# Deval vows to plod ahead



## kwflatbed (Dec 29, 2004)

Boston Herald

*Deval vows to plod ahead*

By *Laurel J. Sweet, Dave Wedge & Casey Ross*

Backed into his Corner Office by brutal scrutiny and now, personal crisis, Gov. Deval Patrick is digging in his heels, refusing to cede the state's reins, even as his wife battles her own challenges.

Boston Globe

*Patrick remains in charge, aides say*

(By Lisa Wangsness and John C. Drake, Globe Staff) Governor Deval Patrick will continue leading the government but will delegate some of his work to Lieutenant Governor Timothy P. Murray and to his Cabinet, Murray said yesterday. The announcement came one day after Patrick said he would work a more flexible schedule to spend more time with his wife, Diane, who is suffering from exhaustion and depression.

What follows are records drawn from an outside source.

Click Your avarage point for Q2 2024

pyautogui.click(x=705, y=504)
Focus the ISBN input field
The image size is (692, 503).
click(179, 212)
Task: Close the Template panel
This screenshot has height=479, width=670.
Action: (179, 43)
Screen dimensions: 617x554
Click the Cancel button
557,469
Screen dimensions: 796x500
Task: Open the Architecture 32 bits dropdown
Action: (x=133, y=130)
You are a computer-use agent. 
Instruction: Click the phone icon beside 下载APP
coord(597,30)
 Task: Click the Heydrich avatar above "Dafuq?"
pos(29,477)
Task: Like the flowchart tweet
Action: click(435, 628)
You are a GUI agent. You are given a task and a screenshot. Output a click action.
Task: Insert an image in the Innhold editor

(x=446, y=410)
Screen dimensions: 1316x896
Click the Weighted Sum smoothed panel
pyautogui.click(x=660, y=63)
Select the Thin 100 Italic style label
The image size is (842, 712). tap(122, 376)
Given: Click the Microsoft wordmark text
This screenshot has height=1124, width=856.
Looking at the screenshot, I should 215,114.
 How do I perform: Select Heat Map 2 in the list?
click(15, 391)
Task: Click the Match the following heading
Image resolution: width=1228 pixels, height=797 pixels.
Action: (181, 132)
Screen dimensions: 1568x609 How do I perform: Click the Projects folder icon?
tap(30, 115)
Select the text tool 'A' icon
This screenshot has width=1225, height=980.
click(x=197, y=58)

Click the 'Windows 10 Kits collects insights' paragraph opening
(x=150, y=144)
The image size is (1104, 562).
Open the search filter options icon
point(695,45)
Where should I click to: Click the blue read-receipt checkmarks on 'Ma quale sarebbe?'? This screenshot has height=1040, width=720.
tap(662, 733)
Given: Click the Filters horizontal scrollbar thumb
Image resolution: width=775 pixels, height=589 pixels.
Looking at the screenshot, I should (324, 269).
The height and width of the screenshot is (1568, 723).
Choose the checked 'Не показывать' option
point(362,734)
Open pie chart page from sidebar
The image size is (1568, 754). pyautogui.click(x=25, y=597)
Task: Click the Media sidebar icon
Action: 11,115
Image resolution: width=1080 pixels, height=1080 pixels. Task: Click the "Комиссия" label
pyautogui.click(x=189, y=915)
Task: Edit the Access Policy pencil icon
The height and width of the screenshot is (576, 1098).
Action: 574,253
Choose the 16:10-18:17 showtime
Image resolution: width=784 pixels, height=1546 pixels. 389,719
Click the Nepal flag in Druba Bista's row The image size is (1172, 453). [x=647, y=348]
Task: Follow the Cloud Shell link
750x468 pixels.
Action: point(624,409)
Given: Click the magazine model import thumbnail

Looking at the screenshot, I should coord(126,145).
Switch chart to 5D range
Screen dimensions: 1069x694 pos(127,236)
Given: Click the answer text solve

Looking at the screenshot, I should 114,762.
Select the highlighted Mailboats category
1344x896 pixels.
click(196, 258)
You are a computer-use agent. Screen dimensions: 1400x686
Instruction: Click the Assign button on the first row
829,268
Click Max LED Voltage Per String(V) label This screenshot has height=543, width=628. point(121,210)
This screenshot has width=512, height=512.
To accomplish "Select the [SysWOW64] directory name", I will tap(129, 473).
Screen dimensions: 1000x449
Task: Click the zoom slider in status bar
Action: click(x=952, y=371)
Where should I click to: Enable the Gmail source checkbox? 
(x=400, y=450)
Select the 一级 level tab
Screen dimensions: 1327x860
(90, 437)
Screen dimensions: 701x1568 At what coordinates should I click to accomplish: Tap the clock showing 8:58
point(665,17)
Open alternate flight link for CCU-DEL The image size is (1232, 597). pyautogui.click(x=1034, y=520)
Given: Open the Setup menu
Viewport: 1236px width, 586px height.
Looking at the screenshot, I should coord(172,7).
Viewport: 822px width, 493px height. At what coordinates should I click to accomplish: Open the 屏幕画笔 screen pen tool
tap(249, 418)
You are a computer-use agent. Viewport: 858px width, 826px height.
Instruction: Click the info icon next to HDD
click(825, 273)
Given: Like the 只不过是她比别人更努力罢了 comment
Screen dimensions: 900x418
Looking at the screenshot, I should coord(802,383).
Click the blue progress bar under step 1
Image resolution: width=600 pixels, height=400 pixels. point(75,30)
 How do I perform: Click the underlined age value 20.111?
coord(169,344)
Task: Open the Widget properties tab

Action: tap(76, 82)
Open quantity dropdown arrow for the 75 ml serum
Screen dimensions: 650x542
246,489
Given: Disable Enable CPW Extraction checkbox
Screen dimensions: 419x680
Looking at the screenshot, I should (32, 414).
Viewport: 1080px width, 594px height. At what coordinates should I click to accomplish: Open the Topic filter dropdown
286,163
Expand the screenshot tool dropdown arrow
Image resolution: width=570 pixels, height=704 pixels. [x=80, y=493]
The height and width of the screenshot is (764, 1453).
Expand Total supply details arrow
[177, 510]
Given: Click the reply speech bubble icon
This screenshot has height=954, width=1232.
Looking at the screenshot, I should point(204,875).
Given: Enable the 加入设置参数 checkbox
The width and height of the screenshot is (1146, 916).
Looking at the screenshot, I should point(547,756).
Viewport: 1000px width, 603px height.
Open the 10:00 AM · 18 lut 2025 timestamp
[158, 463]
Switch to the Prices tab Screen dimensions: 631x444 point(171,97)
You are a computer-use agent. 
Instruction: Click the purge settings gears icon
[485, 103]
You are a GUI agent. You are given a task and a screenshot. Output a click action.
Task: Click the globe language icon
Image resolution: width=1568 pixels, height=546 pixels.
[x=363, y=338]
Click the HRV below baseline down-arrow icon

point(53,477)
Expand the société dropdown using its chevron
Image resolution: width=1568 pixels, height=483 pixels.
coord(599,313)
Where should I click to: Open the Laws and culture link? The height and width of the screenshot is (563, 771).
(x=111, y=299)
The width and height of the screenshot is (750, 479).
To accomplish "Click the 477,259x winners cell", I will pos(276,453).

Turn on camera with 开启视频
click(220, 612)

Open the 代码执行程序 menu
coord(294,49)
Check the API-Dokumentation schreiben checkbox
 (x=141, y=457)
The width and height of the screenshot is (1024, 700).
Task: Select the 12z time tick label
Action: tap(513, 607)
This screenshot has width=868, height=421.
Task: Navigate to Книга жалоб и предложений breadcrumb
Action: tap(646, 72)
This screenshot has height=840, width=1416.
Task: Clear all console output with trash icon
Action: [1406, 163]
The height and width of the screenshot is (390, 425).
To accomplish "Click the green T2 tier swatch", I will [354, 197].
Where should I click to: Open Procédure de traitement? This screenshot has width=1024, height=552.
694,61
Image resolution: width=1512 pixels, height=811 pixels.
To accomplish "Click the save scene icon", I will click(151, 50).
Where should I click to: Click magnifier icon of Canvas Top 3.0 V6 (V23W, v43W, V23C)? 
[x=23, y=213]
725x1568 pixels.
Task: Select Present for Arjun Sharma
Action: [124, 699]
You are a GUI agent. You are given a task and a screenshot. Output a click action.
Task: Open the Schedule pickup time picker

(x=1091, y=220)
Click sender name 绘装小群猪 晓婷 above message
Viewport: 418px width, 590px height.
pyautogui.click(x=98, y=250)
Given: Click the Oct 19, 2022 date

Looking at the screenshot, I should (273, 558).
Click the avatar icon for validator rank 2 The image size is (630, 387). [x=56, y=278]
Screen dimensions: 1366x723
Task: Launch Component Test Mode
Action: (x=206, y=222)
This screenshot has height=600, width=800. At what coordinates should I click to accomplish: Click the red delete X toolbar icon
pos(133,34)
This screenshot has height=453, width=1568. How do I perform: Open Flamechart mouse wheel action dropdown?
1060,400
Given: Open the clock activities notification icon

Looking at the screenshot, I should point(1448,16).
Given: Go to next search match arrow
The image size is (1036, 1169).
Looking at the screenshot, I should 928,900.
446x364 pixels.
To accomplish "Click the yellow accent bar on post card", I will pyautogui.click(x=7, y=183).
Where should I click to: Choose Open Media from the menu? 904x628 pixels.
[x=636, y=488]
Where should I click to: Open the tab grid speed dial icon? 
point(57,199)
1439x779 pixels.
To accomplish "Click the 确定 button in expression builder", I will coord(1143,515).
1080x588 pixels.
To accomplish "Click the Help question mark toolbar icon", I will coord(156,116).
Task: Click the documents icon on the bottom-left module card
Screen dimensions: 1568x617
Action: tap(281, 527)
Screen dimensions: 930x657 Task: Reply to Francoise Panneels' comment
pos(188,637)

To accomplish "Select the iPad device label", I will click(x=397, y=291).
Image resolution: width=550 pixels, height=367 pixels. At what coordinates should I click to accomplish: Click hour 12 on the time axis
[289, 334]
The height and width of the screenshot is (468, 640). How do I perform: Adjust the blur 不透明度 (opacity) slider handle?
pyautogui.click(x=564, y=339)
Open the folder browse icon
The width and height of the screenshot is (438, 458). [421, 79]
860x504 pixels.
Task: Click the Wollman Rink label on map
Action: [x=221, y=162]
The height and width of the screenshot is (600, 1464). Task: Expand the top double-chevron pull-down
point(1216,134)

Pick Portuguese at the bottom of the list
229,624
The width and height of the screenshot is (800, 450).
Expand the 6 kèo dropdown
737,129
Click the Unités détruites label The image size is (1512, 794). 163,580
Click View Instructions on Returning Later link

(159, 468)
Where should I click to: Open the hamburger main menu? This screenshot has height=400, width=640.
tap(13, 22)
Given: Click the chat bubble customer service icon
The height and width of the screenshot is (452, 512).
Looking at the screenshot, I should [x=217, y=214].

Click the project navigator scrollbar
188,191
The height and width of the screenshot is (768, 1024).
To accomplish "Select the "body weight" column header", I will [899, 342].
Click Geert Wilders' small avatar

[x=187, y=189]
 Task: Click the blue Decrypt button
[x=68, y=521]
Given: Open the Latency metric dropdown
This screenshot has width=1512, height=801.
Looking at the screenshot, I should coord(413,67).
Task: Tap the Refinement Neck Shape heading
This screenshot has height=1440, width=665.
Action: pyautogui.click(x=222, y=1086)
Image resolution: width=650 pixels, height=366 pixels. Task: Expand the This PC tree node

*PHOTO GALLERY: *They still have faith in Patrick

*ADRIAN WALKER: *A defining moment

Prov.Journal

*Mass. governor to visit Fall River despite wife's illness*

BOSTON -- Gov. Deval Patrick decided against canceling an appearance today in Fall River despite declaring over the weekend that he will limit his public appearances after his wife was hospitalized for exhaustion and depression.
The Democrat planned a morning visit to the Matthew J. Kuss Middle School with his former gubernatorial rival, Boston businessman Chris Gabrieli. The two were slated to talk about extended learning programs for school children, a focus of Gabrieli's since he made millions in the venture capital world, and one of the budget priorities Patrick promised during his successful campaign.
In a statement released Saturday evening, Patrick declared his 55-year-old wife, Diane, was ailing and he would be scaling back his workload to spend more time with her. The spartan, three-sentence statement did not delve into the practical impacts of the decision.
*Read the full Associated Press story.*


----------



## SOT (Jul 30, 2004)

The last effin thing i want to hear is how a politician is going to 'plod' ahead after three months in office.


----------



## dcs2244 (Jan 29, 2004)

Yeah, exhaustion and depression because she's married to a sh#thead.

"Plod ahead". A fitting expression, as every time I think of Coupe Deval, I get a mental picture of the south end of a northbound mule. Dufus.

</IMG>


----------



## Mongo (Aug 10, 2006)

SOT said:


> The last effin thing i want to hear is how a politician is going to 'plod' ahead after three months in office.


What happens after a year......Wifey gets sick and the Devil takes an indefinite leave of absence for personal reasons.


----------